| Required tasks |
A – List every professional degree or credential abbreviation that follows the contributors' names in the vertigo article.
B – Update the vertigo article by rewriting the part from "See also related" to "provide an overview." with "left side" changed to "right side".

| Excerpt provided |
+===+

Vertigo: Considerations for management in older adults

Photo by Amy Elting on UnsplashContributed by:

Peter George Tian, MD, MSc, DPBO-HNS - View bio
Lesley Charles, MBChB, CCFP(COE) - View bio

See also related OPS article: Too dizzy to walk: Managing dizziness in the elderly


“…a 71-year-old man turned over in bed onto his left side and experienced sudden onset of dizziness, described as if the bed was moving. Although lasting only 10-15 seconds, he became sweaty afterwards without nausea and vomiting…The intense vertigo resolved if he stayed still, but similar brief episodes recurred several times when he laid supine in the hospital.”1 pE182 Physical examination was normal but vertigo recurred upon head movements.1


What are the considerations in the management of vertigo in the older adult? This article will provide an overview.

+===+

| Extracted entries |
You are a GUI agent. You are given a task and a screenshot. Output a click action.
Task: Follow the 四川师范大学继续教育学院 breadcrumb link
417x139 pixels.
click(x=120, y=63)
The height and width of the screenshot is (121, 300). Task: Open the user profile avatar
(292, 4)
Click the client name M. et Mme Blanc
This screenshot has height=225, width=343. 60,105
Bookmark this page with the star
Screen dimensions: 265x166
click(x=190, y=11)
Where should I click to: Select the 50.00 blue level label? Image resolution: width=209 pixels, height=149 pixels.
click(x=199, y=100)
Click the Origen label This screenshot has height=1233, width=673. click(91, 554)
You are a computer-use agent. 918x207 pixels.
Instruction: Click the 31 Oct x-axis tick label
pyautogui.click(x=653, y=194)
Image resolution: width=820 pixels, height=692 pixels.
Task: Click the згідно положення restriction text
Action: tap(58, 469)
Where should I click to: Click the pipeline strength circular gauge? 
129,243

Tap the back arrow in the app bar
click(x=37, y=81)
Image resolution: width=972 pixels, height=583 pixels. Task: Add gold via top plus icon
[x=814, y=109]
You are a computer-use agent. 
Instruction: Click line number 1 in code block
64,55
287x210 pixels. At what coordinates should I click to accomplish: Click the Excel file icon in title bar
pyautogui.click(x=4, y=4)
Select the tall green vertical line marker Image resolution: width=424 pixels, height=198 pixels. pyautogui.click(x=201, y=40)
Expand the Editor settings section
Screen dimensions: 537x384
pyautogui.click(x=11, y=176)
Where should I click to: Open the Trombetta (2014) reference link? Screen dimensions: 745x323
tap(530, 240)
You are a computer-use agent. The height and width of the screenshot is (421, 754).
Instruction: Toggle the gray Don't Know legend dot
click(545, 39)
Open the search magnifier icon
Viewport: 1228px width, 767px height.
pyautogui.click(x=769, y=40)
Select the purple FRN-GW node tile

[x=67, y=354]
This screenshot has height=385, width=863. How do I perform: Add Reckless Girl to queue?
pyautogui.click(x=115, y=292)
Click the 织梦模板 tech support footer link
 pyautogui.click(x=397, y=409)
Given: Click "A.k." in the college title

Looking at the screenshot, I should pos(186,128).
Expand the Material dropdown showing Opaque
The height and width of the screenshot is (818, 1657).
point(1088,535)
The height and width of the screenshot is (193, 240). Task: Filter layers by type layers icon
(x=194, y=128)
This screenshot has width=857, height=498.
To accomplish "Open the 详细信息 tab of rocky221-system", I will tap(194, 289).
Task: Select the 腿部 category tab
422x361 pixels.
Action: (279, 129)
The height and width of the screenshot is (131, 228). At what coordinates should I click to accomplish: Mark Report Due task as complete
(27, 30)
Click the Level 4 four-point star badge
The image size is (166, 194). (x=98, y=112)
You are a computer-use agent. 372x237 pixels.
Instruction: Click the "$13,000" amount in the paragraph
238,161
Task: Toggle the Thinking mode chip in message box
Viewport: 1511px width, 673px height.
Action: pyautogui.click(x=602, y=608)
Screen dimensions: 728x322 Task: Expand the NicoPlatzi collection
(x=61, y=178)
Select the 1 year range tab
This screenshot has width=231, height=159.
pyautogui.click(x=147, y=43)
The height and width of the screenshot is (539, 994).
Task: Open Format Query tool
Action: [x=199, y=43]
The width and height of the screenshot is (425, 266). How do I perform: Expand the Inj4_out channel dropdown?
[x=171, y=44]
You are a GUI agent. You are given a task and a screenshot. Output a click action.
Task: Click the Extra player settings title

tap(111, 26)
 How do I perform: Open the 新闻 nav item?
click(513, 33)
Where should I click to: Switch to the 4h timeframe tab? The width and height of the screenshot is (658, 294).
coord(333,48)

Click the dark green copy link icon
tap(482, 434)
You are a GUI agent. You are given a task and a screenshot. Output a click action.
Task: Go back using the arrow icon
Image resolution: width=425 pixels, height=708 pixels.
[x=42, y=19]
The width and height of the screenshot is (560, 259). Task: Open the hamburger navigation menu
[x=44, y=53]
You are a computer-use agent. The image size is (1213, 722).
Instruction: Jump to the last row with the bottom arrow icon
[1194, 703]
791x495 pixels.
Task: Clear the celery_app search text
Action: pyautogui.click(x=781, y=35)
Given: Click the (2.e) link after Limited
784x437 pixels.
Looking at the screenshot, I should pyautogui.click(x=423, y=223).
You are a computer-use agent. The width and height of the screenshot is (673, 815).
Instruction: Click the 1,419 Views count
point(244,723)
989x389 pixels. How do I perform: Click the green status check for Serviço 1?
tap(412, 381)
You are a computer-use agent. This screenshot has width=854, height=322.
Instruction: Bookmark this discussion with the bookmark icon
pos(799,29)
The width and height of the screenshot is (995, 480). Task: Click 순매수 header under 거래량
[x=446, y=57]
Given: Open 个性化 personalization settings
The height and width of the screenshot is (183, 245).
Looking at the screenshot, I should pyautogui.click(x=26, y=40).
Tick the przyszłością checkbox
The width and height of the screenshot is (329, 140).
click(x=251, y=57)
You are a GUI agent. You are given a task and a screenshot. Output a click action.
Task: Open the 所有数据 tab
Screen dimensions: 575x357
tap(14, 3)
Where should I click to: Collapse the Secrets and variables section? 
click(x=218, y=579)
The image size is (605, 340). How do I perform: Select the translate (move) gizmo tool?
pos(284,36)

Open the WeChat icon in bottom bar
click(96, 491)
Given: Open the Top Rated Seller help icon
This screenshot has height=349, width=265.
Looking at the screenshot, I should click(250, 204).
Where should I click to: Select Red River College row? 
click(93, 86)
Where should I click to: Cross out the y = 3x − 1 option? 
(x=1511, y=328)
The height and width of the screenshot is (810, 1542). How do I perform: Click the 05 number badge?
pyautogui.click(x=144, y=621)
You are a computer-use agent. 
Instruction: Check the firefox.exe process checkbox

+===+

| Answers given |
A – MD, MSc, DPBO-HNS, MBChB, CCFP(COE)

B –
See also related OPS article: Too dizzy to walk: Managing dizziness in the elderly


“…a 71-year-old man turned over in bed onto his right side and experienced sudden onset of dizziness, described as if the bed was moving. Although lasting only 10-15 seconds, he became sweaty afterwards without nausea and vomiting…The intense vertigo resolved if he stayed still, but similar brief episodes recurred several times when he laid supine in the hospital.”1 pE182 Physical examination was normal but vertigo recurred upon head movements.1


What are the considerations in the management of vertigo in the older adult? This article will provide an overview.